I've imported a tab-delimited file with Pandas read_csv
in Jupyter notebook (Python 2), and I've extracted the single column of interest:
rawData = pd.read_csv(filename, delim_whitespace = True, header = 20)
columnOfInterest = rawData.ix[:, 9]
The format of my column of interest is like so:
header1=123;header2=123;header3=123
Not every row in this DataFrame has every header, and I don't know the full set of possible headers. The "123"s, my data values, are all numbers.
After splitting the elements in the column using ;
as my delimiter, all of my rows have a number of columns equal to the number of values in the row, which is not uniform across the dataset (ragged). I want convert this to a matrix with missing values.
What I would like to do is to take each row from my DataFrame, extract the header information, and if the header label is new (i.e. it isn't present in any of the rows already processed) then I'd like to add it to my list of column names.

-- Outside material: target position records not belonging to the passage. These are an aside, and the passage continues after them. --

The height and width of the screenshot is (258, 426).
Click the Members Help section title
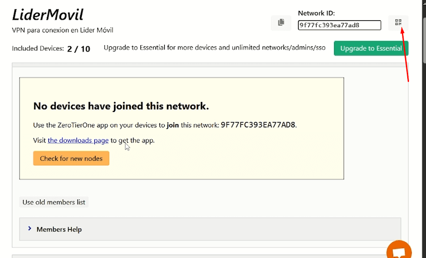[59, 229]
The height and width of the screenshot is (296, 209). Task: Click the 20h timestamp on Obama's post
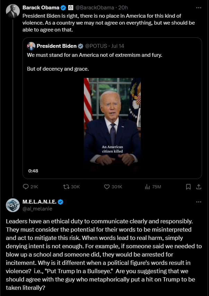pyautogui.click(x=123, y=8)
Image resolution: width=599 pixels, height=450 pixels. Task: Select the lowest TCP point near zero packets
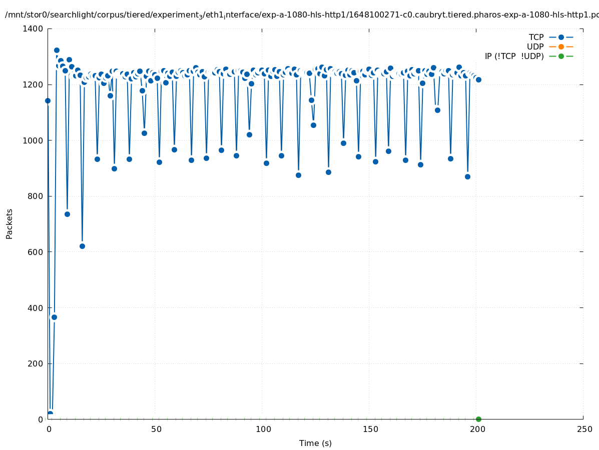pyautogui.click(x=50, y=414)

Of course, I'd like the header names and equal signs removed from the rows, and I would like my data to all be in its proper place (so, use the header info attached to each data value to place values in the proper columns). So, I'd like something that looks like this:
# Original data frame, first 2 rows
['header1=123', 'header2=123', 'header3=123'] # <--- no header4
['header1=123', 'header3=123', 'header4=123'] # <--- no header2
# New data frame, first 2 rows plus column names
header1 header2 header3 header4
123 123 123 null # <--- header4 == null
123 null 123 123 # <--- header2 == null
Obviously, this seems like a job for a regular expression! However, I'm at a loss as to how to go about this in Pandas. The missing data should be null.
If you have dataframe like
df = pd.DataFrame([['header1=123', 'header2=123', 'header3=123'],['header1=123', 'header3=123', 'header4=123']])
Then, you can split the data by =
and then create a dictionary and pd.DataFrame constructor will take care of the rest i.e
new = [[j.split('=') for j in i] for i in df.values ]
di=[{k:j for k,j in i} for i in new]
new_df = pd.DataFrame(di)
Output :
Dict :
[ {'header1': '123', 'header2': '123', 'header3': '123'}, {'header1': '123', 'header3': '123', 'header4': '123'}]
DataFrame:
header1 header2 header3 header4 0 123 123 123 NaN 1 123 NaN 123 123
Hope it helps